The puzzling thing here is that our estimate is in n = 1000 for the sample that has condition X, and what then happens to the SD when you multiply it to say something about the whole population (in which we just have the numbers, there is no uncertainty around that this amount of members of the population meet condition X). In other words, how would you calculate the SE/CI for the M method? and does that match the second method we describe below:

Method A

We would again start with a know population of 371,949 members. Then draw a random sample of say 30,000 from this, and in that sample screen for condition X, which would give us ~ 1050. Those ~1050 we would manually code (the time consuming step), and let’s say we find 450 to be ‘actual x’, then we would generalise back to the population saying (450 is 1.5% of 30,000 so) the prevalence in the population is 1.5%.

For the three aims stated above, is there a better method to choose, and if they are the same, how would one calculate the SE/CI for the M method?

Anything you can point us at is much appreciated! Thanks!

Answer 1

Interesting problem! I think this is a special kind of quantification problem. The main message that people should remember is that quantification learning is not a by-product of classification, but it's a field on its own.

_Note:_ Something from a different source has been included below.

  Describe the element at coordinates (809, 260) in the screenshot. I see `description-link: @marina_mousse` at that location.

First, let's define some parameters. Let the first subscript of $X$ be the true, manually checked, label and let the second subscript of $X$ be the unchecked, estimated label from your dataset. Let's say that you are interested in the prevalence of class $1$ compared to your total population, which has members from class $0$ and class $1$. So $X_{11}$ denotes the number of members in your population that belongs to your class of interest and has the correct label in your dataset. Furthermore, let $N$ be the size of the total population and let $\alpha$ be the prevalence. You are interested in the prevalence of class $1$ in the population, which can be denoted as $$ \alpha = \frac{X_{10} + X_{11}}{N}.$$ We do not know the values of $X_{10}$ and $X_{11}$, so we cannot directly calculate the prevalence. However, you supposed two sampling techniques which we can use to estimate the prevalence $\alpha$.

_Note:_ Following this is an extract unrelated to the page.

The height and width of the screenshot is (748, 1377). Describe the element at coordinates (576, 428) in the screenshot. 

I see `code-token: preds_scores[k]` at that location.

From your description, I assume that members of your population estimated as class $0$ do not truely belong to class $1$. In other words, there are no false negatives, so $P(X_{10}) = 0$, which makes your negative predictive value (NPV) $1$. The NPV can be computed as: $$\text{NPV} = \frac{\text{True Negatives}}{\text{True negatives} + \text{False Negatives}} = \frac{X_{00}}{X_{00} + X_{10}} = 1.$$ Note that the negative predictive value is different from a true negative rate (TNR): $$\text{TNR} = \frac{\text{True Negatives}}{\text{True Negatives + False Positives}} = \frac{X_{00}}{X_{00} + X_{01}}.$$

This assumption is an important one. Since your estimated prevalence is small $(\pm 1.75\%)$ and your group of estimated negatives is large $(\pm 96.5\%)$, a small violation from the assumption that there are no false negatives in the population can lead to a large bias of your estimated prevalence. If only $1\%$ of your estimated members in class $0$ belongs actually to class $1$, your estimated prevalence $\alpha$ can increase from $1.75 \%$ to approximately $2.70\%$, a relatively large difference! So my warning is to be aware of this problem. It can occur, even with small numbers.

Back to the methods: I would advise you to apply method M in case you do not have any false negatives. Since the sample size is fixed and you truly know that exactly $3.5\%$ of your population is estimated as class $1$, you can estimate your positive predictive value $(PPV = \frac{X_{11}}{X_{11} + X_{01}})$ and scale it with your initial estimate of $3.5 \%$. The variance of your PPV can be estimated with a hypergeometric distribution and the confidence bounds can be scaled with your initial estimate of $3.5\%$.

In the case of false negatives, I would advise applying method A and also checking the false negative rate in this process. If you want to compute the variance of your estimate, it gets a bit more complicated. This is a tougher quantification problem and more information can be found in this paper. Good luck with your research!